Kepala Pusat Penerangan Hukum Kejaksaan Agung M Jasman Panjaitan, Kamis (18/6) di Jakarta, yang memaparkan hasil koordinasinya dengan Direktorat Jenderal Imigrasi, menunjukkan, Joko yang berpaspor nomor P806888 berangkat ke Papua Niugini bersama dua rekannya berinisial IG dan HS. Pesawat yang diawaki warga negara asing itu merupakan pesawat carter atau sewaan CL 604 dengan nomor penerbangan N 720 AS, yang berangkat dari Bandara Halim Perdanakusuma, Jakarta.
Padahal, lanjutnya, Mahkamah Agung memutuskan perkara Joko berkaitan dengan cessie Bank Bali pada 11 Juni 2009. Kejaksaan Negeri Jakarta Selatan juga menerima surat permintaan penundaan eksekusi yang ditandatangani pengacara dari kantor advokat OC Kaligis.

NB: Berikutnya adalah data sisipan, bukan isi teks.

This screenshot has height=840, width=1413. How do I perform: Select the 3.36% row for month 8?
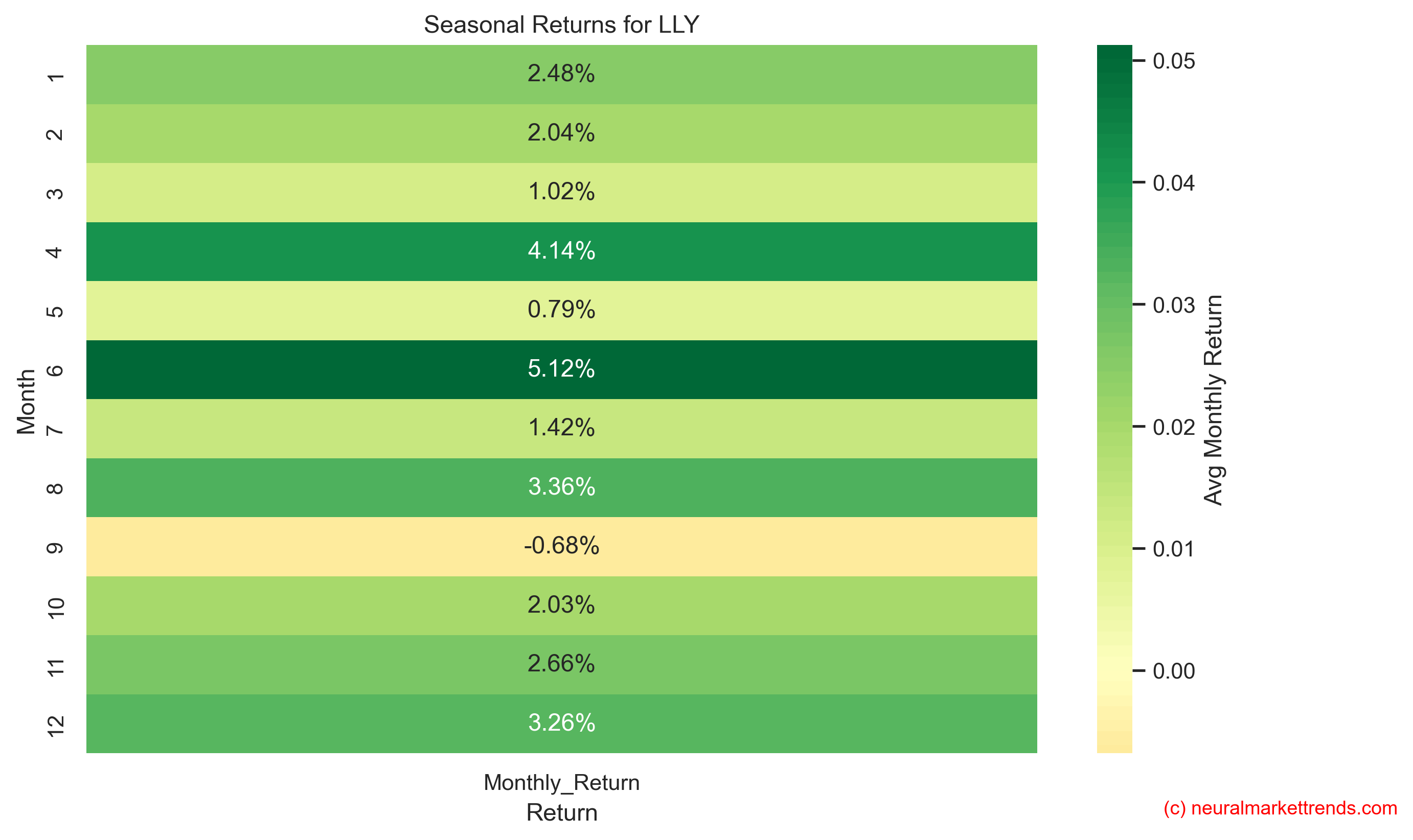[x=561, y=487]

Meski demikian, menurut Jasman, jaksa tetap mengupayakan eksekusi Joko dilakukan segera.
Patuhi putusan MA
Secara terpisah, Kamis di Jakarta, Ketua MA Harifin A Tumpa menegaskan, semua pihak harus mematuhi putusan MA dalam perkara peninjauan kembali pengalihan hak tagih piutang Bank Bali. Putusan tersebut mengikat semua orang.
Hal itu dikemukakan Harifin seusai penandatanganan nota kesepahaman dengan Menteri Negara Lingkungan Hidup terkait penegakan hukum lingkungan.
Sebelumnya MA, dalam putusan PK-nya, menyatakan mantan Gubernur Bank Indonesia Syahril Sabirin dan Direktur Utama PT Era Giat Prima Joko S Tjandra terbukti melakukan tindak pidana korupsi bersama-sama. Terkait dengan hak tagih piutang yang disimpan di rekening penampung (escrouw account) itu, MA memerintahkan dana itu dirampas oleh negara.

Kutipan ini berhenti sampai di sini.